Indoor soccer's block bullies haven't been quite so fearsome this year. Bandages and casts and crutches have not exactly made them weaklings, but they have had a few grains of sand kicked in their faces.
In their quest for a sixth consecutive indoor soccer title, the Sockers are coming at it from a different direction this time.
"No one has much sympathy for us," said Ron Newman, coach of the beleaguered champions. "When we're down like this, everyone likes to have a kick at us."
That's the way it has gone this year in the Major Indoor Soccer League, which previously may as well have been the Major Indoor Sockers' League.
These Sockers are seemingly as vulnerable as a political candidate with his picture on the checkout stand tabloids. Real trouble.
Kansas City got the first shot at the dastardly villains in the opening round of the playoffs. No one ever before thought in terms of "getting a shot" at the Sockers. Guys who'd want to play the Sockers would pick a fight with New York Giant linebackers.
There has been no such intimidation this year.
"It has been a strange year," Newman said early Tuesday. "It's almost as if we haven't played this year."
Indeed, the regular season came and went without a trace of the Sockers' normal dash and dare. They muddled along to a 27-25 record, good for nothing but a fringe invitation to the playoffs they have owned for so long.
Injuries had much to do with this dilemma. MISL opponents have been narrowing the gap each year anyway, but this year's injuries opened the gap in the other direction.
"We've had one problem after another," Newman lamented, again realizing little would be forthcoming in the way of condolences. "I'd like to know how many times we had the same team on the field for consecutive weeks."
Injuries were not even kind enough to spread themselves out among the various positions. At one point, attackers Juli Veee, Brian Quinn and Hugo Perez were all out. Just about time they were being nursed back to health, Branko Segota went out with a broken cheekbone.
It would have been sad if anyone else in the MISL really cared.
And so it was that the Sockers finished tied for third in the Western Division, eight games behind first place Tacoma.

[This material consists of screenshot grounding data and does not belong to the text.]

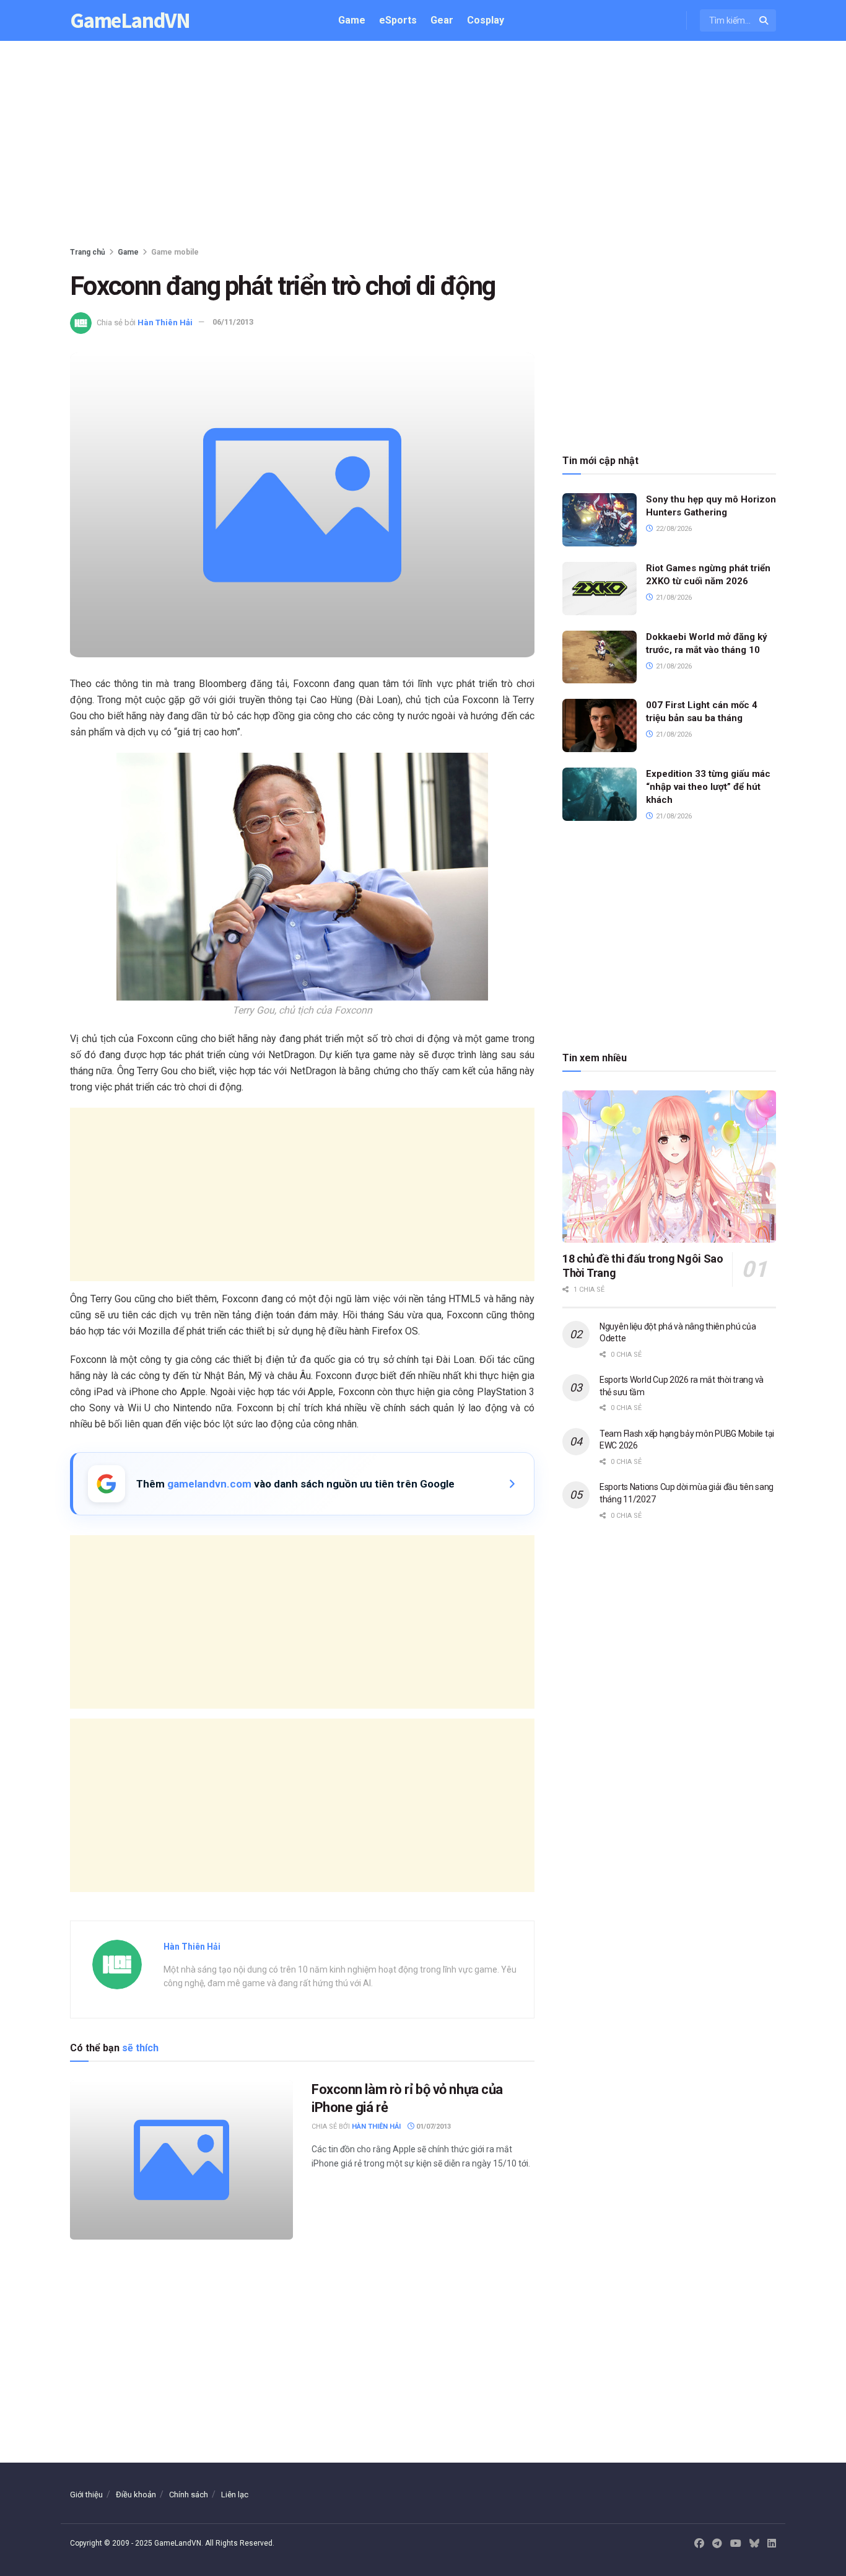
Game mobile (175, 252)
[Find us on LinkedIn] (771, 2543)
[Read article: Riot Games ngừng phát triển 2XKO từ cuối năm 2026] (599, 588)
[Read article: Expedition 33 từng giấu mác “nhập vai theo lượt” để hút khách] (599, 794)
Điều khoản (136, 2494)
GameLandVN (130, 21)
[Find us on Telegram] (717, 2543)
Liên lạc (234, 2494)
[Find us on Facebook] (699, 2543)
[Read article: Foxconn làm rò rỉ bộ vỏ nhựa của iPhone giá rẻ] (181, 2160)
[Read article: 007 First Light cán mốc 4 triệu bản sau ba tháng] (599, 725)
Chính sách (188, 2494)
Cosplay (485, 20)
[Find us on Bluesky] (754, 2544)
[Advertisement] (423, 146)
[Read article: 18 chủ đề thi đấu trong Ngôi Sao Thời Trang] (669, 1166)
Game (351, 20)
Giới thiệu (86, 2494)
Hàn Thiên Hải (165, 321)
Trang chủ (87, 252)
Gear (441, 20)
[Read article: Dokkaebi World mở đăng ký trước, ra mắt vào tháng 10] (599, 657)
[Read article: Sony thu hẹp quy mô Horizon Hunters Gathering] (599, 519)
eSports (398, 20)
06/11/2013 (232, 321)
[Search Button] (764, 20)
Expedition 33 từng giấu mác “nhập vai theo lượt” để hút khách (708, 786)
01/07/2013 (432, 2127)
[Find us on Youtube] (735, 2543)
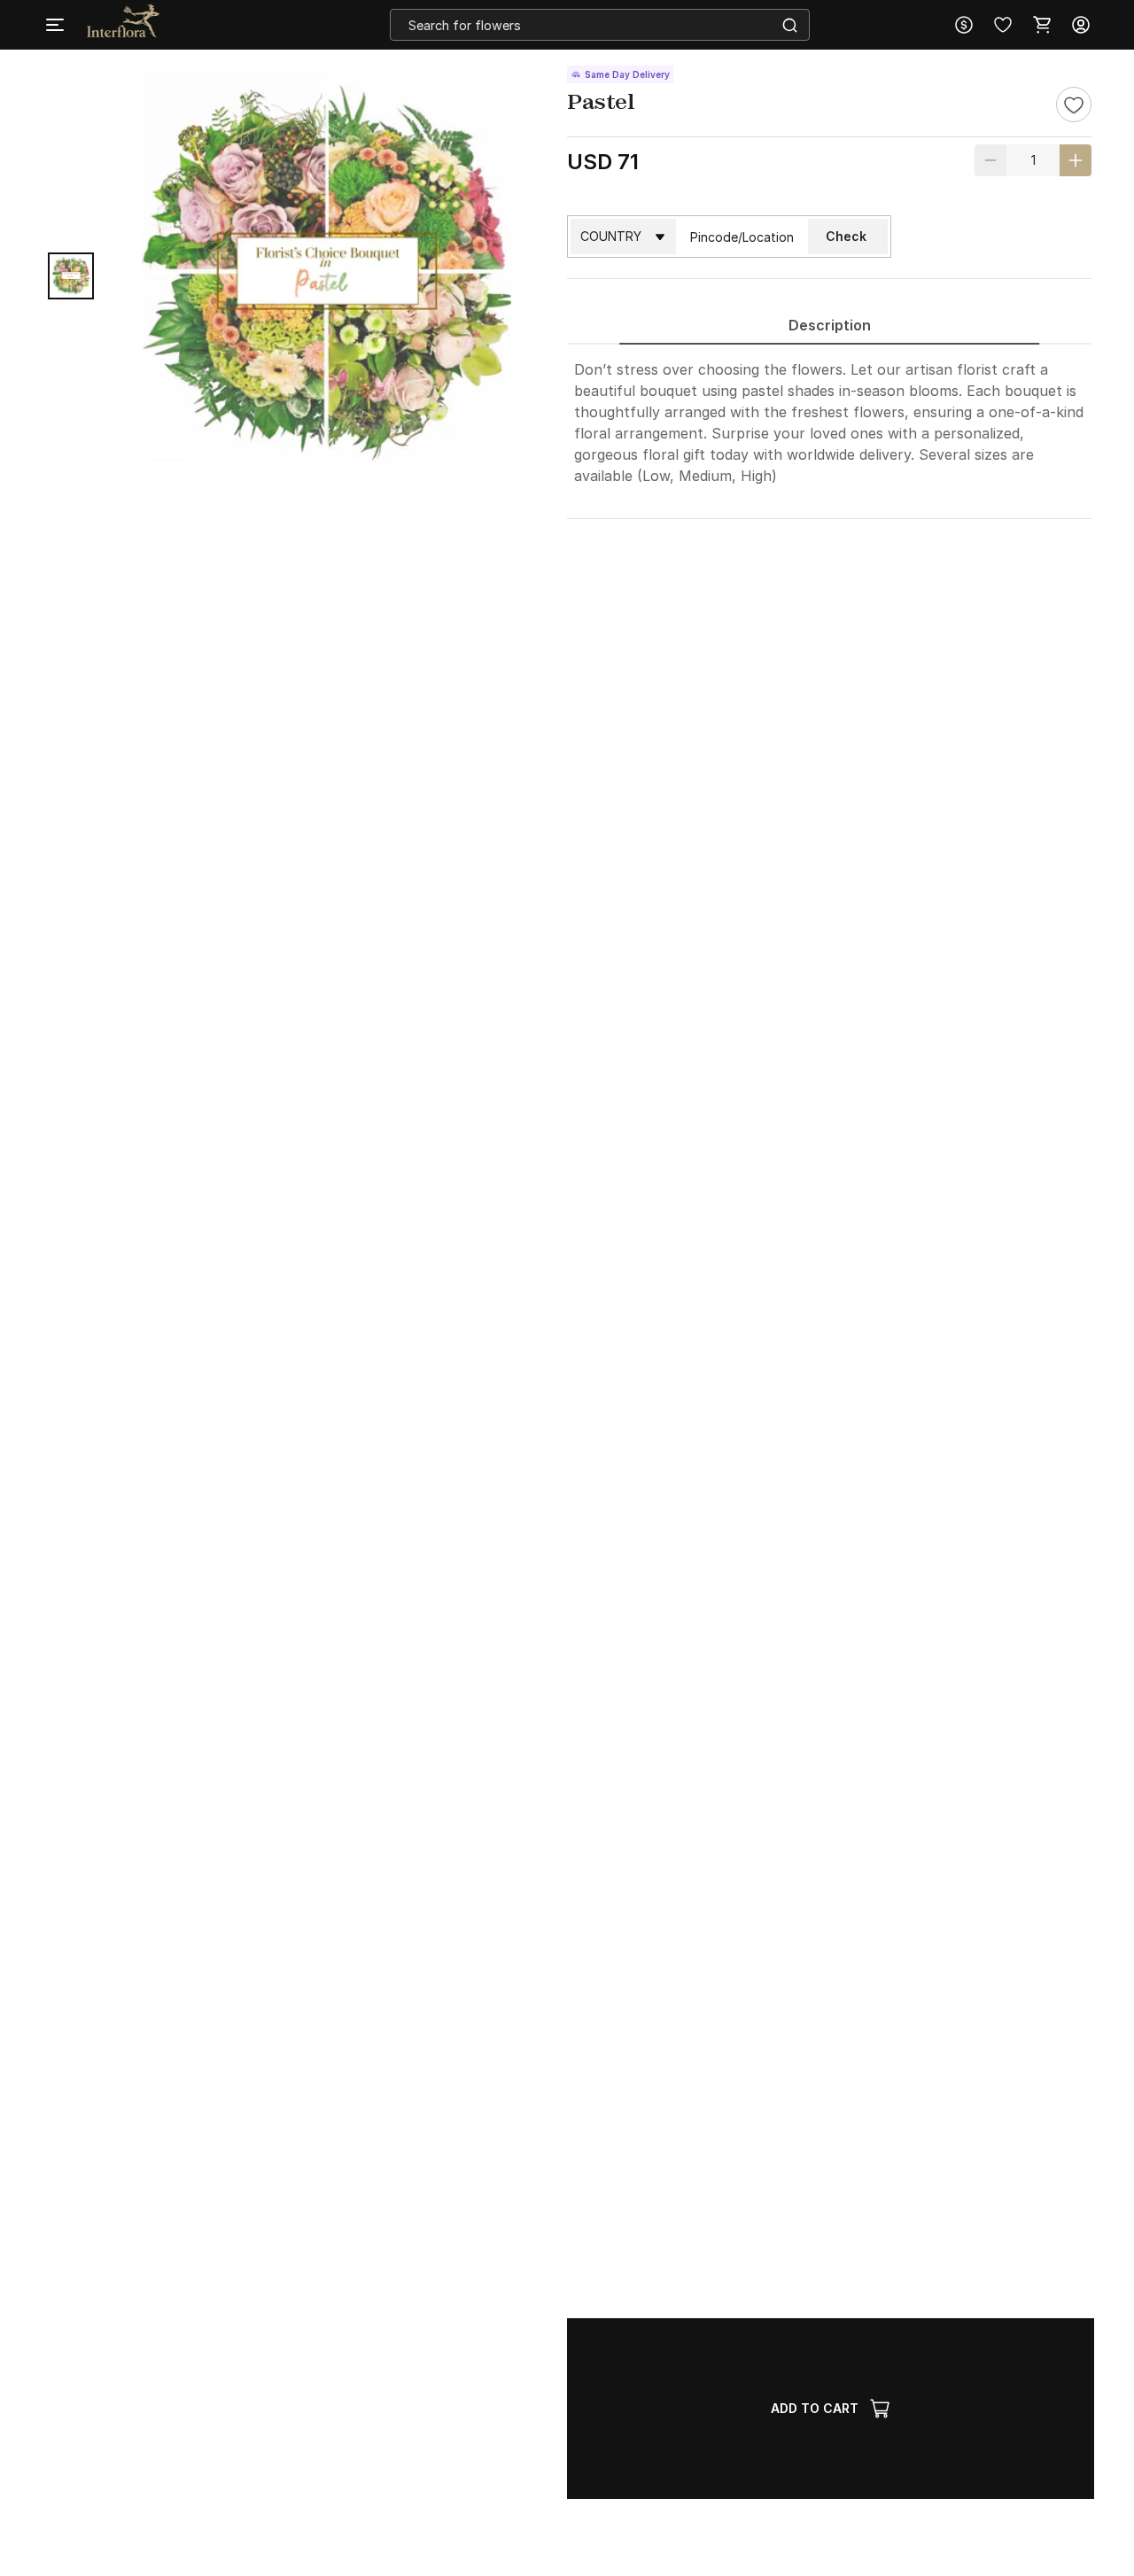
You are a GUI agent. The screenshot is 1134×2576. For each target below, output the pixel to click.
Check (846, 236)
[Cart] (1041, 25)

This was a re-enactment of "The Year the Yankees Lost the Pennant" . . . or maybe "Damn Sockers."
Newman was acting deceivingly resigned to a dismal fate Tuesday morning.
"Everybody in the league feels it would be better for the league if we didn't win it again," he sighed. "Maybe they're right."
But . . .
"If we win it this year," he said, "it would really be something special. It would be incredible. But it'll really be a struggle. It's really been a struggle."
And he perked up, like a cat with the canary unwittingly perched on his nose.
After all, the Sockers split those first two games in Kansas City. They gave away the home-field advantage in the regular season, but they went right out and got it back.
Jan Goossens, Kansas City's star, was certainly wary. He was with Minnesota a year ago when the Strikers led three games to one in the best-of-seven final series . . . and lost.
"I thought there was no way they'd win that fifth championship, and then they did," he said. "This year, I thought no way . . . and then we played them and they're great."
Such rhetoric did not delude the cautious Newman into advising his lads this one was as good as over. In fact, he is not so certain this home-field thing is all that it used to be.
"I don't think it's that critical anymore," he said. "Teams keep winning away from home, maybe because the schedule's so much longer and everyone's getting to know the fields on the road as well as they know the one at home. I don't feel as uncomfortable on the road, but I don't feel as infallible at home."
This has been a year in which the Sockers have not been infallible anywhere. The year the Newman Sockers fall short would, in its way, be like the year the Auerbach Celtics fell short or the Wooden Bruins finally lost.
In an era in which dynasties are measured in weeks and months, the Sockers have stretched their's to five years. This has been a dynasty fitting the definition of the word.
However, this dynasty may indeed be going the way of the Ming. There is nothing infallible about playing at home, where the Sockers had won 26 consecutive playoff games before losing in last year's final series.
In fact, on Tuesday night, home was oh-not-so-sweet . . . even after leading, 6-3, in the second half. Kansas City won, 9-7. These were the games the Sockers used to win, 12-3, or 14-3.
Not this game, and not this year. Kansas City came to the beach and kicked an avalanche of sand all over the bullies.